(WORK TO BE COMPLETED) Which rows contain the string "pixels", with case counting? Report each of those rows in full.
— Start SUPPLIED MATERIAL —
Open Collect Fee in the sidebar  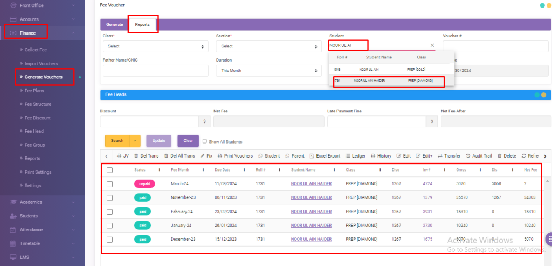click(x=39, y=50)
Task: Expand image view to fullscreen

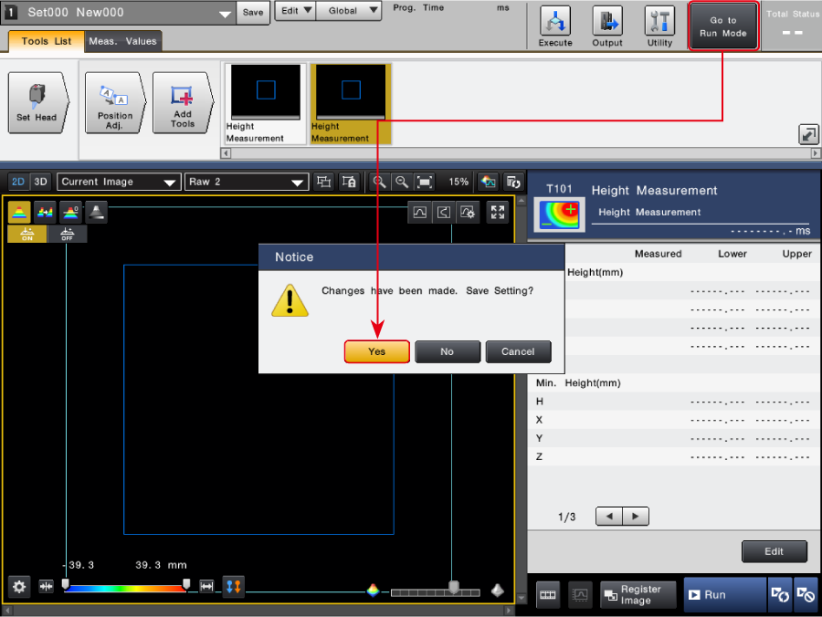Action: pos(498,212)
— End SUPPLIED MATERIAL —
— Start SUPPLIED MATERIAL —
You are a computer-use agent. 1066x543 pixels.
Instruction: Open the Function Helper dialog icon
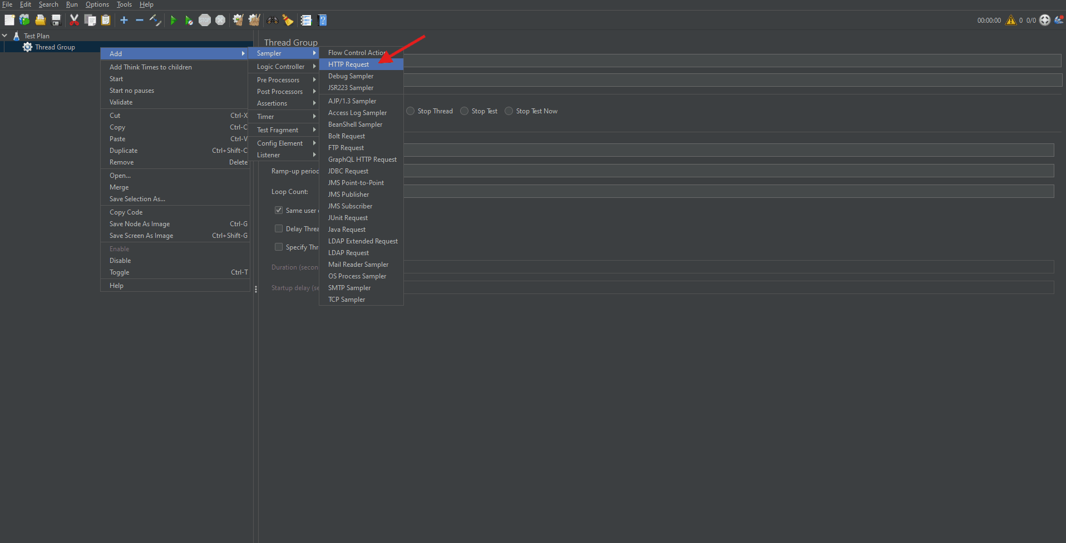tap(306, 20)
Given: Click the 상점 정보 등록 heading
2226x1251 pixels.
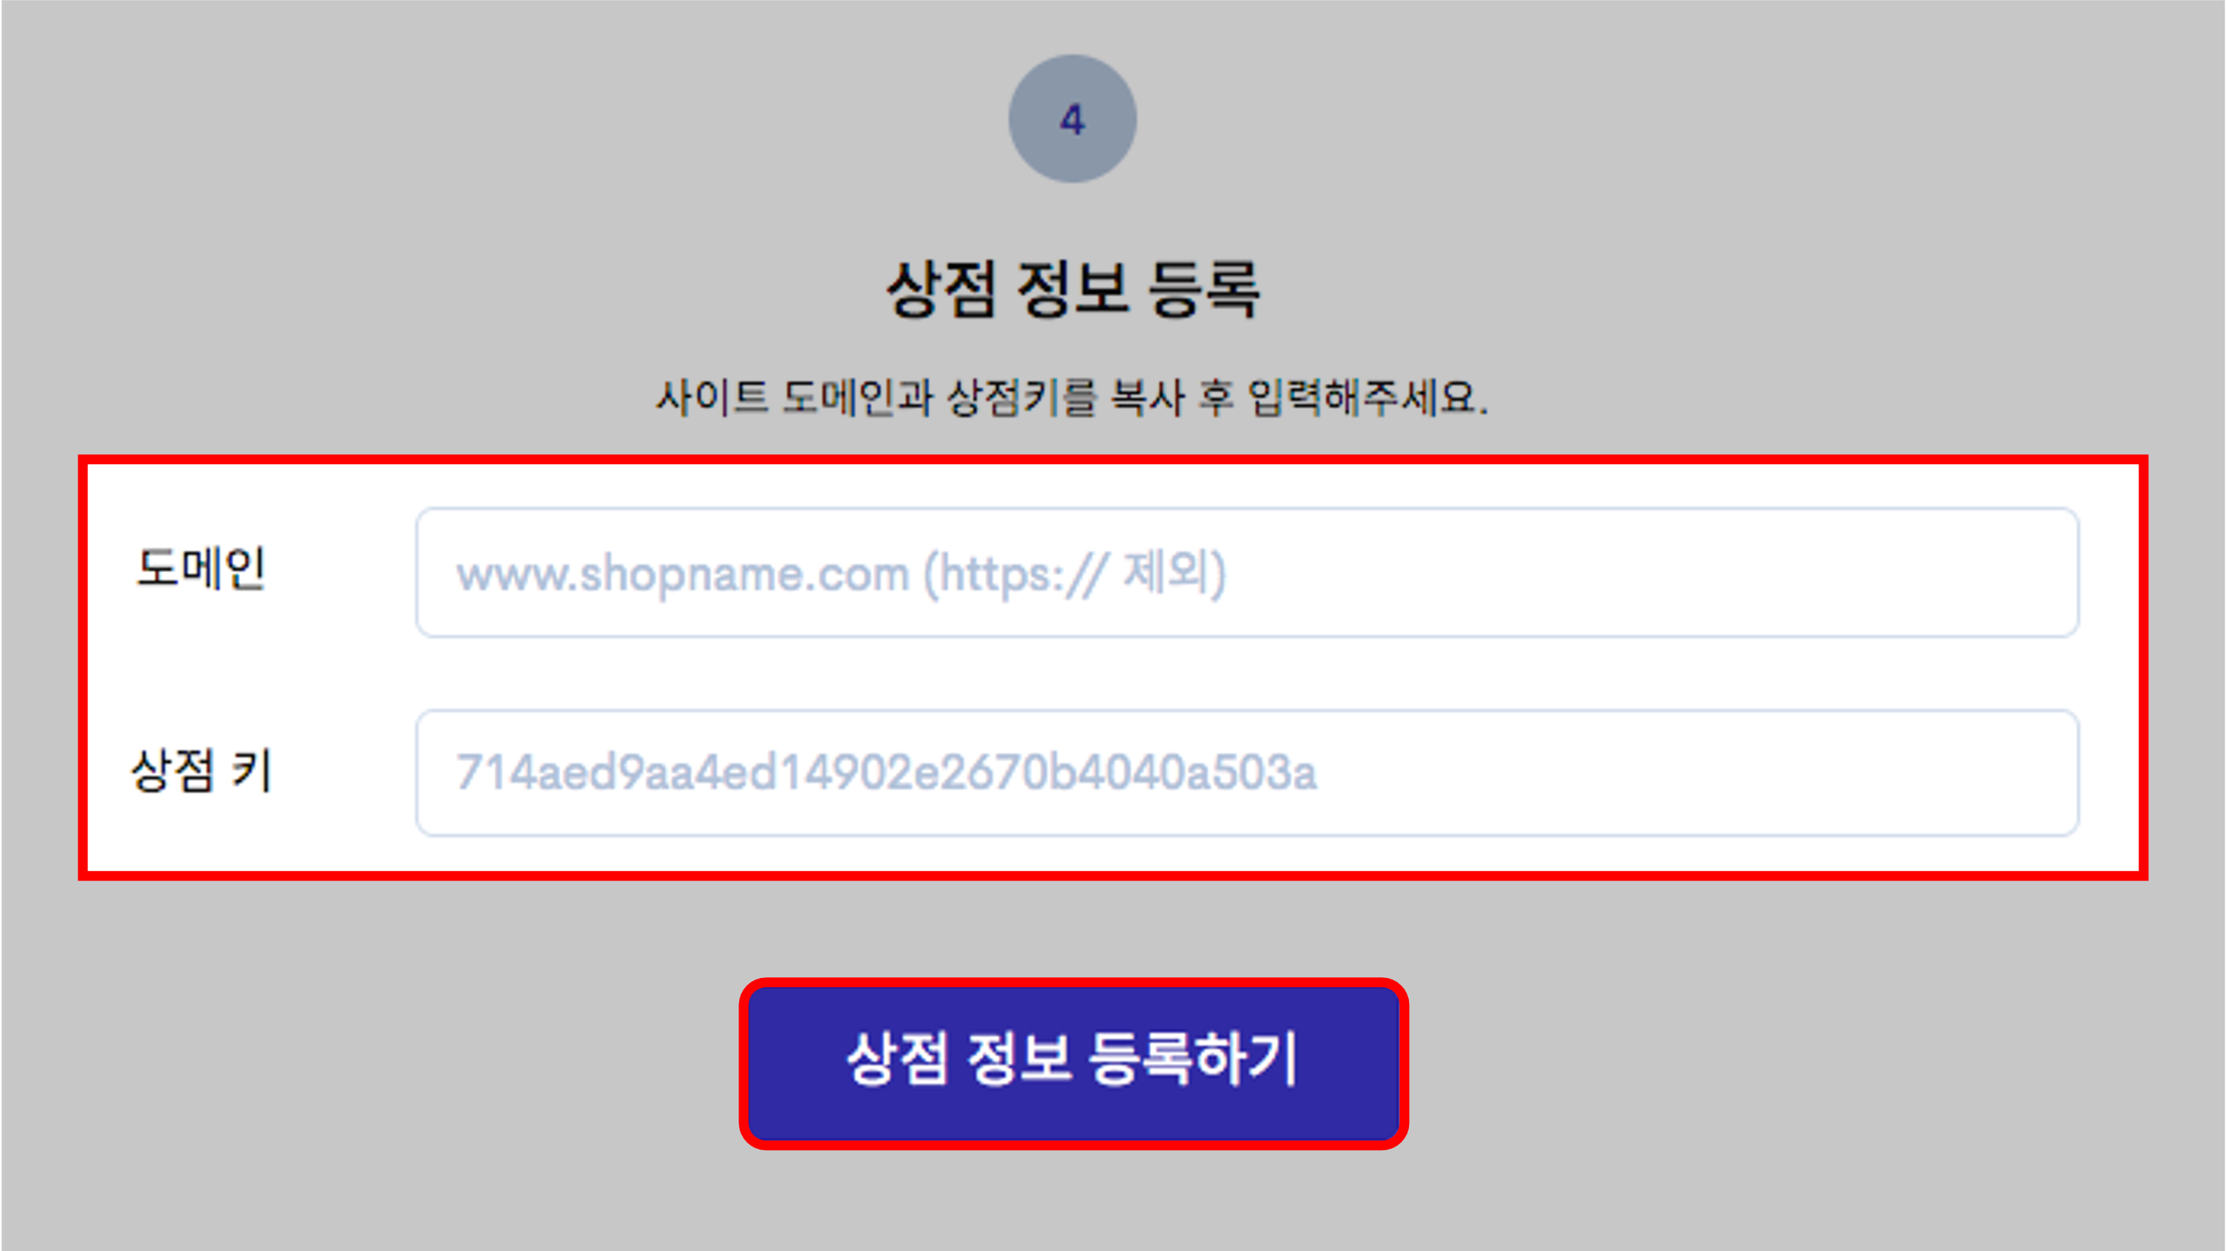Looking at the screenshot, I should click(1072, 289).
— End SUPPLIED MATERIAL —
(RESPONSE BELOW)
You are a computer-use agent. 1066x543 pixels.
2226x1251 pixels.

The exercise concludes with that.